Goldilocks and the Big Bad Bra: Is Just Right Only in Fairytales?

My recent foray into the bra market has left me with jewel-toned, lacy nightmares. For years I have dreaded the moments when I realize I need new bras, not only due to the cost, but also because as a busty person my choices are limited from the get-go. In addition to the usual challenges, this shopping episode was the first time I really wanted to find gender-neutral bras.

Bra1

via cbsnews.com

Neutrality, I discovered, is an endangered species. The few bras in my size that aren’t lacy or otherwise bedecked in femininity are too high-cut, utterly boring, or both. Unless I’m wearing a button-down, high-cut bras are going to show, which is not usually the look I aim for. I am also of the apparently radical opinion that gender-neutral should not equate to snore-fest. Basic black and nude are all well and good within reason, but it’s going to be a problem if I start nodding off with disinterest every time I put a bra on. My chest and I deserve better than the next to nothing the stores I went to had available.

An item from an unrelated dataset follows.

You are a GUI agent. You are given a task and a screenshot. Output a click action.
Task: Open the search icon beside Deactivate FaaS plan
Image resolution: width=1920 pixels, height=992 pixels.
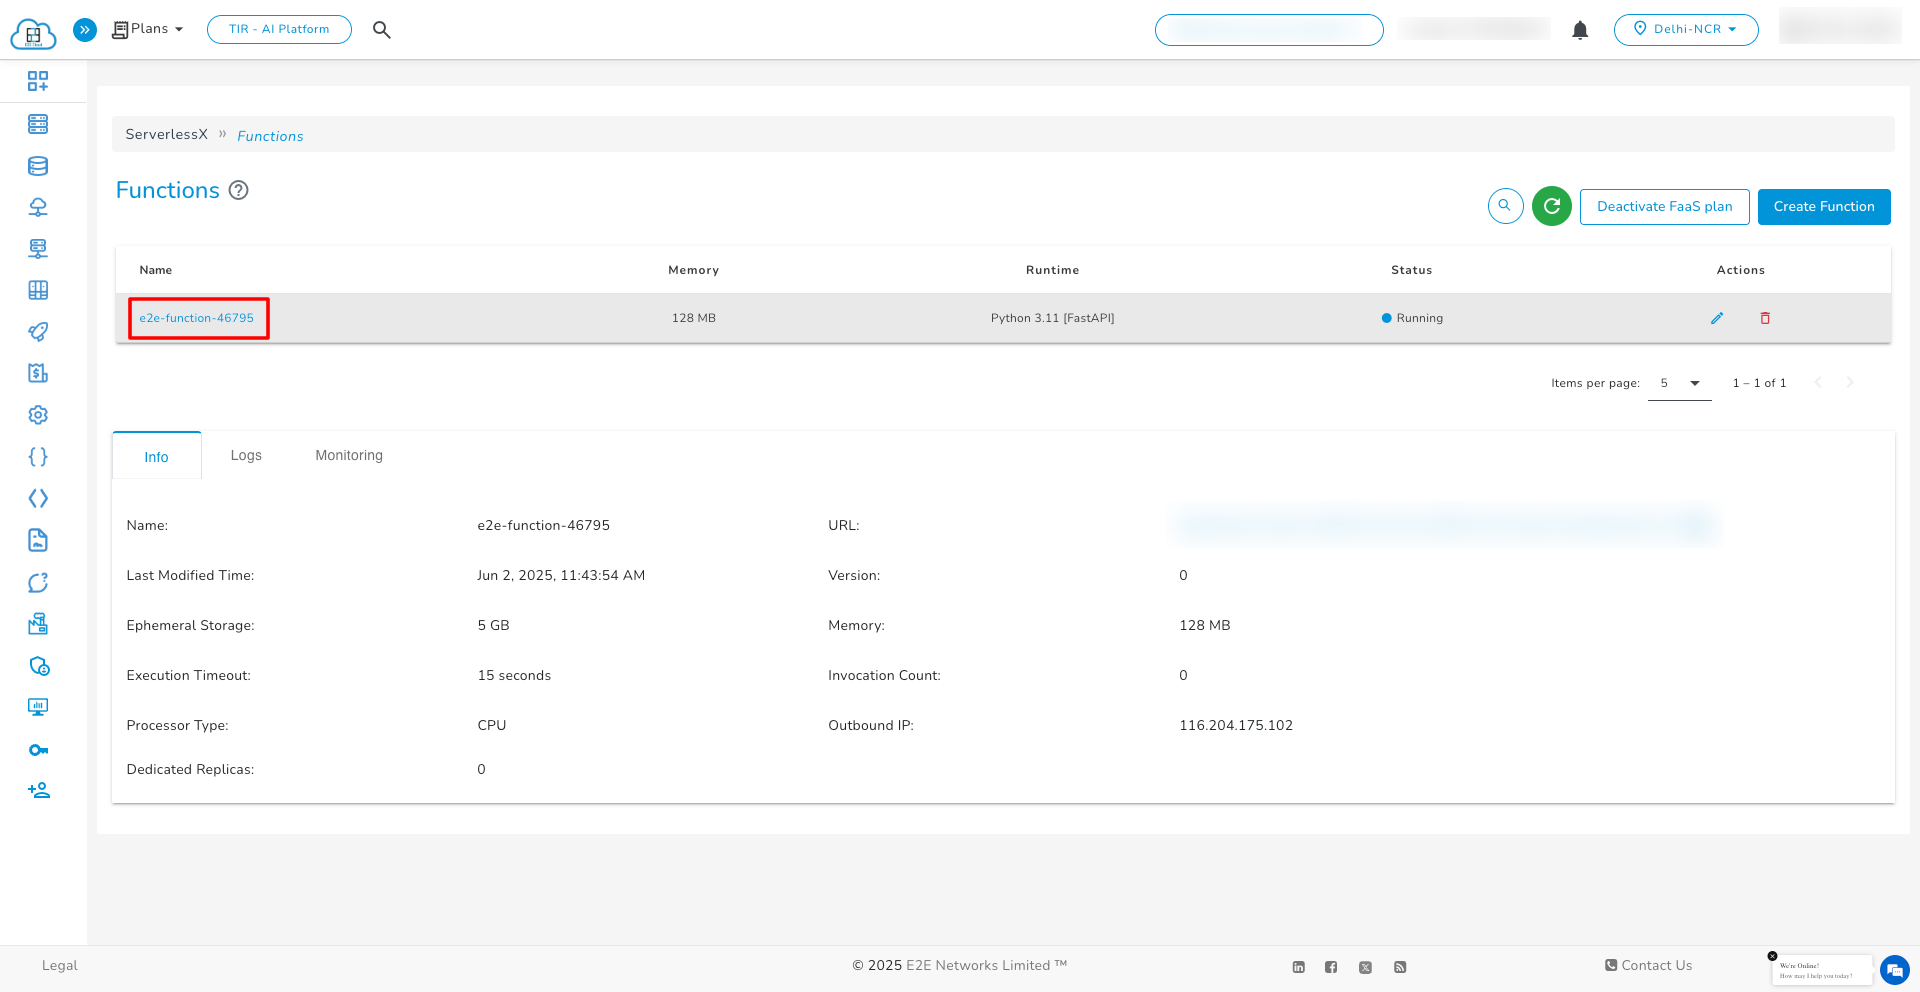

Buying online seemed like the obvious solution at first. Yet as I searched, I realized I wasn’t willing to buy anything if I couldn’t try it on and had no option to return it to a physical store. I am notorious for not returning unwanted items I’ve bought online. I never get around to it, lose the receipt, or otherwise pout over the whole situation too long for the return to go through.

Bra2

via fyibydaniread.com

The culture embodied in the bra market itself tells me—with a chest this size—I should want or even need lace, bows, and other feminine accoutrements. Lace is scratchy, I’d rather not appear to have had a crazy moment with a bedazzler, and bows belong on shoelaces and the tops of presents. To my knowledge, my boobs don’t have any tea party invitations. These adornments are all well and good on others if they so choose, but those sorts of bras make me feel like the only one wearing a costume at the party. Alternately, the masculine narrative of minimizing breasts is so common that it is difficult to feel validated in not binding.

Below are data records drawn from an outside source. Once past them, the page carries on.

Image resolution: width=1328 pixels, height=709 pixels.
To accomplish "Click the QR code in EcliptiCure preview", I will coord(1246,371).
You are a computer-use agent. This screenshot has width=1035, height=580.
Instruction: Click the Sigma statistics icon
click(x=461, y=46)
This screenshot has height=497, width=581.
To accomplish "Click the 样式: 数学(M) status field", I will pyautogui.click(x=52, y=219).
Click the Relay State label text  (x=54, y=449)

I’ve been left with the impression that my chest and I exist in a symbiosis alien to the way culture constructs the feminine narrative of fancily adorning breasts and, in turn, the prevalent masculine narrative of minimizing them. While the shape of my chest signals to most people an inherent femininity, that same shape is not excluded from my sense of masculinity. Taking up space, both in terms of how I hold myself and in terms of my physical body, is essential to how I construct my gender presentation.